[What you are asked to do]
All lines from the one containing "Task: Open chart settings gear at bottom-left" through the end of the data below are to be transcribed exactly. Leave out the rest.

☆ ☆ ☆

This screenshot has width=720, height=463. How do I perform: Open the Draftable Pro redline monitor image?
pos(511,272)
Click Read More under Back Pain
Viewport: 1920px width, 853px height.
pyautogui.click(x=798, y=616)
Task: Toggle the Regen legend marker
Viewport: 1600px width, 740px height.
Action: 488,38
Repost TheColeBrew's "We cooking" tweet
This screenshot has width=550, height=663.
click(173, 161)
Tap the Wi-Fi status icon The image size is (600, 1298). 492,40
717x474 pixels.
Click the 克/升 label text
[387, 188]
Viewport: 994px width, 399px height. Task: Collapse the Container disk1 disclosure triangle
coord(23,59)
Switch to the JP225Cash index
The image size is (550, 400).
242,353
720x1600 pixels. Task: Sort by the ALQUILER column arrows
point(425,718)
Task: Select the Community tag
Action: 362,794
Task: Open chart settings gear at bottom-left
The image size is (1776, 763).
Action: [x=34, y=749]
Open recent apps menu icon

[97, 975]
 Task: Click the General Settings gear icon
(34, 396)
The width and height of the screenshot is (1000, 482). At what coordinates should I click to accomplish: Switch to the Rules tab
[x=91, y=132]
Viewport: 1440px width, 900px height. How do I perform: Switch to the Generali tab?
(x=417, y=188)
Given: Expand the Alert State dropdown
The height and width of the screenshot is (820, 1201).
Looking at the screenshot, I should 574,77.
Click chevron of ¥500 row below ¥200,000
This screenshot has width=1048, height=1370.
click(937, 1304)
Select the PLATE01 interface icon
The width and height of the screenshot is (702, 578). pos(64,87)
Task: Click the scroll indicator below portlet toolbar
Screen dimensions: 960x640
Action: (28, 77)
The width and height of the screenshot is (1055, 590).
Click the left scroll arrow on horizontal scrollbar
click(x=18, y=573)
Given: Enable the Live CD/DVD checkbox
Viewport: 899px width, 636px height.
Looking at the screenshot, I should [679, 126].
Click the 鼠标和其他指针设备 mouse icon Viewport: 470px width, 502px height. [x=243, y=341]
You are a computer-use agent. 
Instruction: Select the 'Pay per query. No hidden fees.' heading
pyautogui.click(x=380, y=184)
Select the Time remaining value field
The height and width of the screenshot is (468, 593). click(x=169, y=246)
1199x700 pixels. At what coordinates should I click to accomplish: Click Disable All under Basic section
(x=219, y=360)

☆ ☆ ☆

[Finished task]
Task: Open chart settings gear at bottom-left
The image size is (1776, 763).
Action: [x=34, y=749]
Open recent apps menu icon

[97, 975]
 Task: Click the General Settings gear icon
(34, 396)
The width and height of the screenshot is (1000, 482). At what coordinates should I click to accomplish: Switch to the Rules tab
[x=91, y=132]
Viewport: 1440px width, 900px height. How do I perform: Switch to the Generali tab?
(x=417, y=188)
Given: Expand the Alert State dropdown
The height and width of the screenshot is (820, 1201).
Looking at the screenshot, I should 574,77.
Click chevron of ¥500 row below ¥200,000
This screenshot has width=1048, height=1370.
click(937, 1304)
Select the PLATE01 interface icon
The width and height of the screenshot is (702, 578). pos(64,87)
Task: Click the scroll indicator below portlet toolbar
Screen dimensions: 960x640
Action: (28, 77)
The width and height of the screenshot is (1055, 590).
Click the left scroll arrow on horizontal scrollbar
click(x=18, y=573)
Given: Enable the Live CD/DVD checkbox
Viewport: 899px width, 636px height.
Looking at the screenshot, I should [679, 126].
Click the 鼠标和其他指针设备 mouse icon Viewport: 470px width, 502px height. [x=243, y=341]
You are a computer-use agent. 
Instruction: Select the 'Pay per query. No hidden fees.' heading
pyautogui.click(x=380, y=184)
Select the Time remaining value field
The height and width of the screenshot is (468, 593). click(x=169, y=246)
1199x700 pixels. At what coordinates should I click to accomplish: Click Disable All under Basic section
(x=219, y=360)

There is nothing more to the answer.